Andre Dusek/AE
Andre Dusek/AE

''Gestão competitiva'' começa pela Funasa

Ministro da Saúde discute com técnicos do grupo Gerdau iniciativas para tornar políticas do setor mais eficazes; Alvo seguinte será a Anvisa

Lígia Formenti, O Estado de S.Paulo

20 de janeiro de 2011 | 00h00

A missão dada pela presidente Dilma Rousseff a seus ministros de importar para administração pública conceitos de governança do setor privado já tem primeiro alvo definido: a Fundação Nacional de Saúde (Funasa).

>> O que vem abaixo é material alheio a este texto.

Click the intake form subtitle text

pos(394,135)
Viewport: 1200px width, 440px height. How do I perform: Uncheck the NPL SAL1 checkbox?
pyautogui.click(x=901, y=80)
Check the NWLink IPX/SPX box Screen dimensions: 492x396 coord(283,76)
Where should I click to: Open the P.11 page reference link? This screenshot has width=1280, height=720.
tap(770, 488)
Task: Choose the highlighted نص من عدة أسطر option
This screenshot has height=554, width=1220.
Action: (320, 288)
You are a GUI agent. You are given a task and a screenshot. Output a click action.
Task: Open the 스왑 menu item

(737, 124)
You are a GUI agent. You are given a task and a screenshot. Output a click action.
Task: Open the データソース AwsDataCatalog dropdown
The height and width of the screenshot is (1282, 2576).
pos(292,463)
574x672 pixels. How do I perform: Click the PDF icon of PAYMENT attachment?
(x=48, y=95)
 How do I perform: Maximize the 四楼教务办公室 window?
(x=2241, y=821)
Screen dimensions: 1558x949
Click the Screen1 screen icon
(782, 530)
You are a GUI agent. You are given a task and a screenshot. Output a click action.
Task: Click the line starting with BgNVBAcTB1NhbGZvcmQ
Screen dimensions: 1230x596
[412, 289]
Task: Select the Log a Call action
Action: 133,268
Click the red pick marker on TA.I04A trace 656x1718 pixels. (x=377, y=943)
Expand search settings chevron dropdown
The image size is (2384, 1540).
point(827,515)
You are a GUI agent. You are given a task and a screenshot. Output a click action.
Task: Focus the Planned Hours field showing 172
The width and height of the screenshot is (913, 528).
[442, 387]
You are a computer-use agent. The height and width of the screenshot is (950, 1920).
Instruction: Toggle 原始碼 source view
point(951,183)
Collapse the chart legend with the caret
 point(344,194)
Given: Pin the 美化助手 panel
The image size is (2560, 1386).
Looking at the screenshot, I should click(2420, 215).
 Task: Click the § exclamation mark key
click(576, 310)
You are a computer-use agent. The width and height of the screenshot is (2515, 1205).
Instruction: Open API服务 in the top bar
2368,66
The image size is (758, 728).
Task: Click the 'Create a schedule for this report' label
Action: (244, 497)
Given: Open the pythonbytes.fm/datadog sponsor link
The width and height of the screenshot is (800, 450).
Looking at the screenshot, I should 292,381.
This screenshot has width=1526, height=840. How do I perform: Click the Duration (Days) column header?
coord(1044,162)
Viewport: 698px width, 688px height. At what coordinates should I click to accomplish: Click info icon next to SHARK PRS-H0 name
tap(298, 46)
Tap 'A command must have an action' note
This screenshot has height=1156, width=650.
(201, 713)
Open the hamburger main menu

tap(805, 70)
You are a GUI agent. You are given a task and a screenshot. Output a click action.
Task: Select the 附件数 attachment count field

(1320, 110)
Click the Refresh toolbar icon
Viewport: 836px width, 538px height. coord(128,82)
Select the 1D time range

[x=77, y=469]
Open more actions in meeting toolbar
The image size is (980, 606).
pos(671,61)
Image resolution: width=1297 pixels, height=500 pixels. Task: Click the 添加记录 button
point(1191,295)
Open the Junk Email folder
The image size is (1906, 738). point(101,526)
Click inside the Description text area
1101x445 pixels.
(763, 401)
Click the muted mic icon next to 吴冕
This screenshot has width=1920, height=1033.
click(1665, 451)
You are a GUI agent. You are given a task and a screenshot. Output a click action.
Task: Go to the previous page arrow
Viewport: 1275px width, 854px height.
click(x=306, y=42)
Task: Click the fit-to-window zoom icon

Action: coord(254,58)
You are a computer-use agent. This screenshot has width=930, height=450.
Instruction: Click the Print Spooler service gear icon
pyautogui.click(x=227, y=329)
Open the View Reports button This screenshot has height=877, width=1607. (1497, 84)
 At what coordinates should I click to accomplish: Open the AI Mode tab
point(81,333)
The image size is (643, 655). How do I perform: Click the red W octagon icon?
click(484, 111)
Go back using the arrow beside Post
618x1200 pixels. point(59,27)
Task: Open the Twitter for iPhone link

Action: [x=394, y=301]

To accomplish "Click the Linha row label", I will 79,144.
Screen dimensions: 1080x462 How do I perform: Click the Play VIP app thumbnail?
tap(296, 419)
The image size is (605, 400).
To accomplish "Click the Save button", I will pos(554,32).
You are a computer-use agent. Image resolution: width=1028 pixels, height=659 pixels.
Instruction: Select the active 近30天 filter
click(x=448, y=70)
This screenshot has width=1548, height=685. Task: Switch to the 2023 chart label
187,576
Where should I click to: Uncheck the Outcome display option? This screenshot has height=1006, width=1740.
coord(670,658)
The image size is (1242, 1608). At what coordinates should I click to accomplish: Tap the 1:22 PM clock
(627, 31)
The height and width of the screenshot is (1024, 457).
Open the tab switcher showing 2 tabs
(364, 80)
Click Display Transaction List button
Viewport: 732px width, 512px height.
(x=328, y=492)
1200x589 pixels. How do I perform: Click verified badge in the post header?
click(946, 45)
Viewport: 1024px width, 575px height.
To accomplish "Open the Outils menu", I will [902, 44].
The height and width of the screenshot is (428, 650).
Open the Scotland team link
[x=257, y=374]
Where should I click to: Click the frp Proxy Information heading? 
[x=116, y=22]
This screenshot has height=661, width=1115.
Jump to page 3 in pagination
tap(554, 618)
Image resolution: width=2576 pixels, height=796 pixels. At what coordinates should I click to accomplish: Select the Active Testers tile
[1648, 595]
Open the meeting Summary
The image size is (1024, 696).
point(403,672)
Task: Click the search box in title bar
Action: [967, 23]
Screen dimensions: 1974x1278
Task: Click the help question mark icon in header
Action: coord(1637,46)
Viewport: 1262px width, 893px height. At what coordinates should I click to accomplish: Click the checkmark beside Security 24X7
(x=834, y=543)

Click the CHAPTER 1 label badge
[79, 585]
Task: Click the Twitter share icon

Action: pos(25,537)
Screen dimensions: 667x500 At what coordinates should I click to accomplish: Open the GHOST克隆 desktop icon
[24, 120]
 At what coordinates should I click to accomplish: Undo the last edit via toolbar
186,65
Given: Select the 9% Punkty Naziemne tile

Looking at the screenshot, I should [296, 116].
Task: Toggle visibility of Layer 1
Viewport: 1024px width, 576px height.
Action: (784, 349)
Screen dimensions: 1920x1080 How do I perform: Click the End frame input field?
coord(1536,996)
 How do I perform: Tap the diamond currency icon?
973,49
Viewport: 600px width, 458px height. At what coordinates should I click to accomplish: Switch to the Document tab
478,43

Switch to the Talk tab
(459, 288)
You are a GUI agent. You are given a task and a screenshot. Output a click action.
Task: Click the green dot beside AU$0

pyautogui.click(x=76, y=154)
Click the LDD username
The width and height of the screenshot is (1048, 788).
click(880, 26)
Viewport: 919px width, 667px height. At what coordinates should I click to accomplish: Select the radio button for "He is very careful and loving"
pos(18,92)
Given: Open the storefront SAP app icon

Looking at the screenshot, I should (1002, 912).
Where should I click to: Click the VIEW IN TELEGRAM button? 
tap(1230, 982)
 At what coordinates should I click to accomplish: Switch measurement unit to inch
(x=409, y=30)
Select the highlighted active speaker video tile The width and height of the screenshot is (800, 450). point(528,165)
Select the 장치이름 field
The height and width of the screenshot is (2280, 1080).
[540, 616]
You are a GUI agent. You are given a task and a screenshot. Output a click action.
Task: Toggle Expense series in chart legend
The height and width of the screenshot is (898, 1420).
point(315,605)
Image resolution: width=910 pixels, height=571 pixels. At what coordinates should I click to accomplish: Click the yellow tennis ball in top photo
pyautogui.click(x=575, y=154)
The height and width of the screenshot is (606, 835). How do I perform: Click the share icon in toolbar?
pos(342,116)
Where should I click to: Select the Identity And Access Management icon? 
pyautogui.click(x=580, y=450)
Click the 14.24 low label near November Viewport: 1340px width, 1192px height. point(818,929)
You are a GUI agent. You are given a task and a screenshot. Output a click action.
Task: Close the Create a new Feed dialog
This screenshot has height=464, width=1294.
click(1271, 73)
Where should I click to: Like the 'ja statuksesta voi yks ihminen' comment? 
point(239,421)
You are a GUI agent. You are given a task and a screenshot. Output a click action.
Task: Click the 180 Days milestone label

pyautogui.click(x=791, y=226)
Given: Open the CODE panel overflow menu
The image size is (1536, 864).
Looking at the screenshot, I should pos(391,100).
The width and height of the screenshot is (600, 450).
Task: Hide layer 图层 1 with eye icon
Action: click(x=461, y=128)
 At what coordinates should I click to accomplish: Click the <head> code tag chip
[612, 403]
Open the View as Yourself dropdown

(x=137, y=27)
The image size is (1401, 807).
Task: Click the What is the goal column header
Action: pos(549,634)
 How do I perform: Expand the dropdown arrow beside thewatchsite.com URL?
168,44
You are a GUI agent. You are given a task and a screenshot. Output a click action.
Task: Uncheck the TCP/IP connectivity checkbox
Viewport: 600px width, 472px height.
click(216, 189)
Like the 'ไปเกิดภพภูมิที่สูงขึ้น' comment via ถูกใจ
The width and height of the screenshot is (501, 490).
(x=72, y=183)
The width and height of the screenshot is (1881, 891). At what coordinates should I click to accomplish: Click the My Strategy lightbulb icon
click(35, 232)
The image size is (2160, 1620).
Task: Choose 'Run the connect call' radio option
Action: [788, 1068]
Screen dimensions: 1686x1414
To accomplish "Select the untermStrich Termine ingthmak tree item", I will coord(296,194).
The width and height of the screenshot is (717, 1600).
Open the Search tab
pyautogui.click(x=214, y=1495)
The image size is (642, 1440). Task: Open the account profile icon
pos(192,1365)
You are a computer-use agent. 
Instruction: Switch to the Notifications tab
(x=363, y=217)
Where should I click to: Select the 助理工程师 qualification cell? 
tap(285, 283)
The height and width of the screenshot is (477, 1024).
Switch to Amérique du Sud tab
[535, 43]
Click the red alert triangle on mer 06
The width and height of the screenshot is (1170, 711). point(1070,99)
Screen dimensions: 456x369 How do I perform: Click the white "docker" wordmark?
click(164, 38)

Centro da disputa de poder entre PMDB e PT e de denúncias de corrupção, o órgão terá sua gestão remodelada a partir de uma consultoria realizada pela equipe do empresário Jorge Gerdau. Dilma quer que a iniciativa se estenda para diversas áreas do governo.

Gerdau deverá integrar o Fórum de Gestão Competitiva do governo federal. O ministro da Saúde, Alexandre Padilha, foi um dos primeiros a procurar o empresário para colocar a proposta em prática. A primeira reunião para discutir as mudanças ocorreu ontem, na sede da Funasa, com presença de Padilha e de representantes do empresário.

No encontro, foram definidas prioridades e estabelecidos prazos. O primeiro esboço do projeto deverá ser apresentado em 30 dias. Só então é que valores da consultoria serão discutidos. "A proposta é modernizar a administração e isso será feito a partir de metas e monitoramento. O que queremos é dar dinamismo e eficiência", afirmou Padilha.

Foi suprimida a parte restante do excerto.